_Records for the task_
= Beginning of Section =
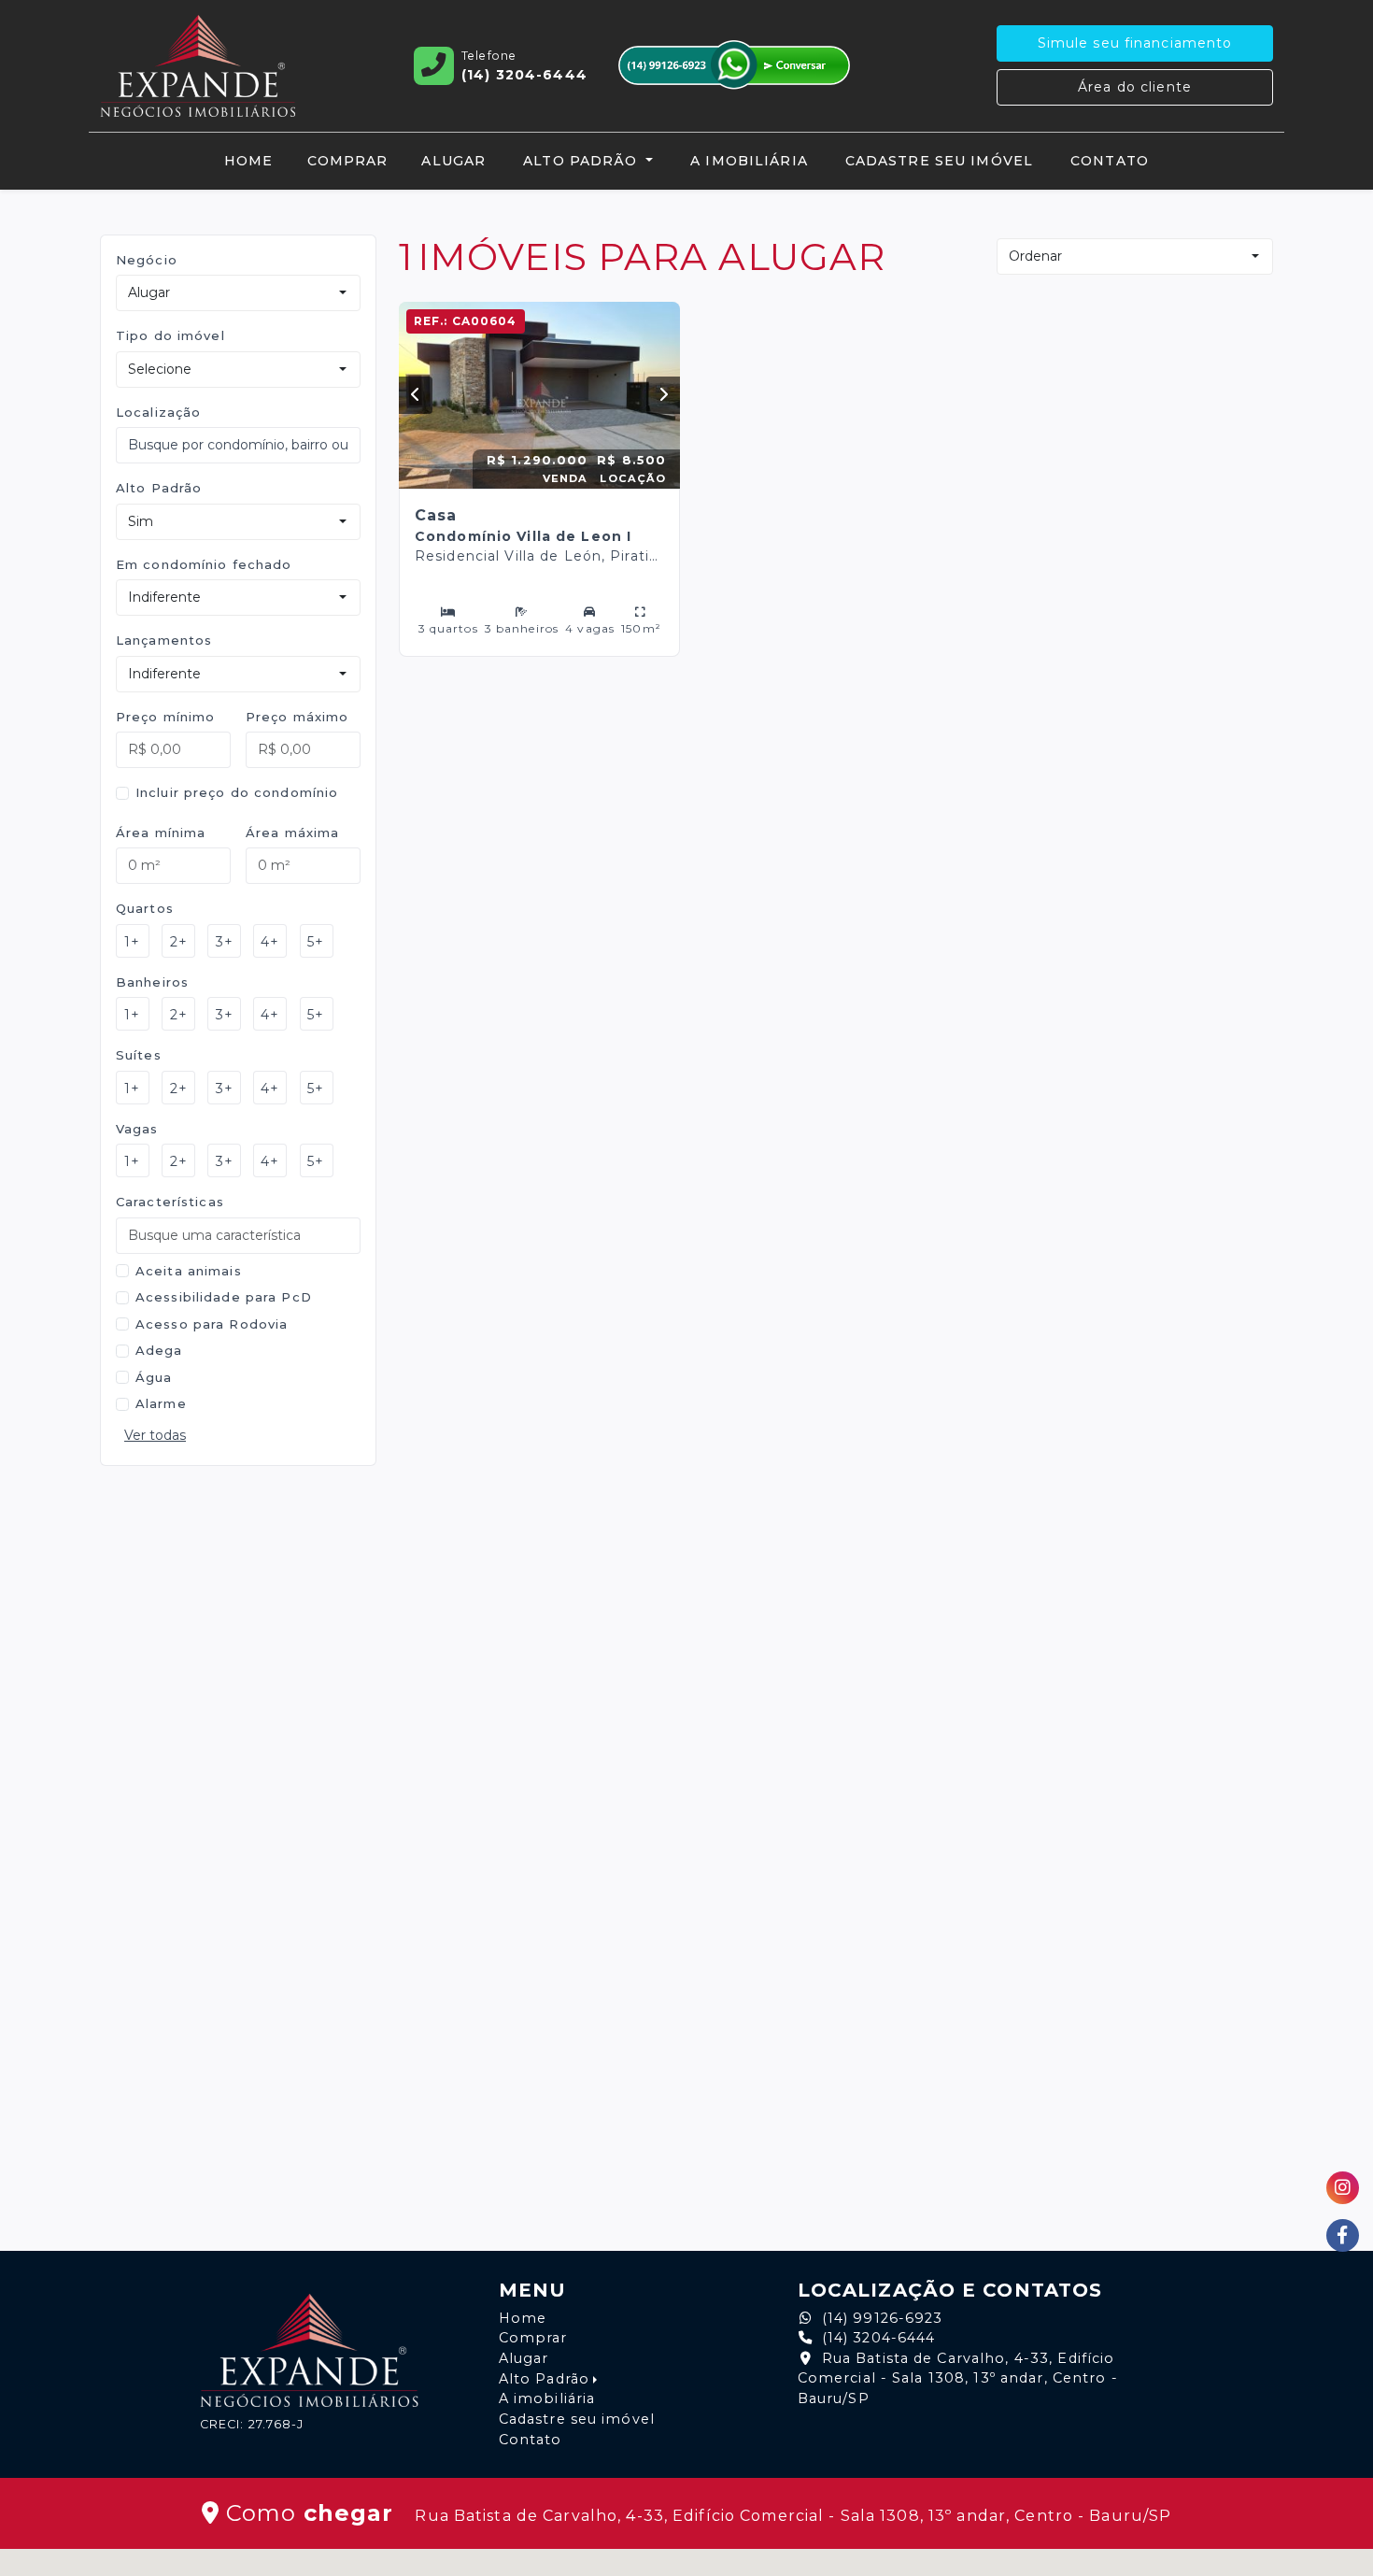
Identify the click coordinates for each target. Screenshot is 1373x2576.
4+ (270, 941)
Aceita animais (188, 1270)
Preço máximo (297, 716)
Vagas (137, 1128)
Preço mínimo (165, 716)
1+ (132, 941)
= End of Section =
_What to do_
Exactly the lines from the one containing "4+ (270, 941)" through the final line of the records above are needed, copied word for word.

_Response box_
4+ (270, 941)
Aceita animais (188, 1270)
Preço máximo (297, 716)
Vagas (137, 1128)
Preço mínimo (165, 716)
1+ (132, 941)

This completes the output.